Dosen-dosen Faperta Untan Pontianak dating silih berganti menggunakan hak pilihnya dalam Pemilihan Anggota Senat Wakil Dosen Faperta Untan Pontianak Pierode 2022-2026.

Dekan Faperta Untan Pontianak, Prof Dr Ir Denah Suswanti MP mengungkapkan, kandidat Bakal Calon (Balon) dalam Pemilihan Anggota Senat ini 10 orang.

“Nanti 4 orang yang mewakili Faperta menjadi Calon Senat Untan Pontianak yang nantinya akan di-SK-kan oleh Rektor,” kata Prof Dr Ir Denah Suswanti MP, Dekan Faperta Untan Pontianak, ditemui di sela Pemilihan Anggota Senat, Senin 12 September 2022.

Namun, Denah Suswanti mengungkapkan, dosen yang mempunyai hak pilih hanya akan memilih di antara 9 nama. Lantaran salah seorang kandidat sudah dinyatakan lolos secara otomatis.

“Berdasarkan rapat kemarin, satu orang itu tidak dipilih,” kata Denah Suswanti.

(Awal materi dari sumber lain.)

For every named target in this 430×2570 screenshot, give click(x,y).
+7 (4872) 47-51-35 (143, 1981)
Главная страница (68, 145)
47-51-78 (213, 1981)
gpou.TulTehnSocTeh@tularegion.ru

Baca Juga:Pemilihan Anggota Senat Wakil Dosen Faperta Untan Pontianak 12 September 2022, Ini 9 Nama Calonnya

Ia menjelaskan, salah seorang yang tidak dipilih lagi atau lolos secara otomatis tersebut merupakan seorang Guru Besar.

“Setiap Fakultas diharuskan mengirimkan Calon Senat yang berkualifikasi Guru Besar. Karena Guru Besar Faperta hanya satu orang yang menjadi kandidat, maka lolos secara otomatis,” terang Denah Suswanto.

Adapun Guru Besar yang lolos secara otomatis menjadi salah satu dari 4 Calon Anggota Senat, yakni Prof Dr Ir Gusti Zakaria A MES.

“Jadi hari ini kita hanya memilih 3 calon lagi. Berlangsung dari pukul 09.00 sampai 11.30 WIB,” kata Denah Suswanti.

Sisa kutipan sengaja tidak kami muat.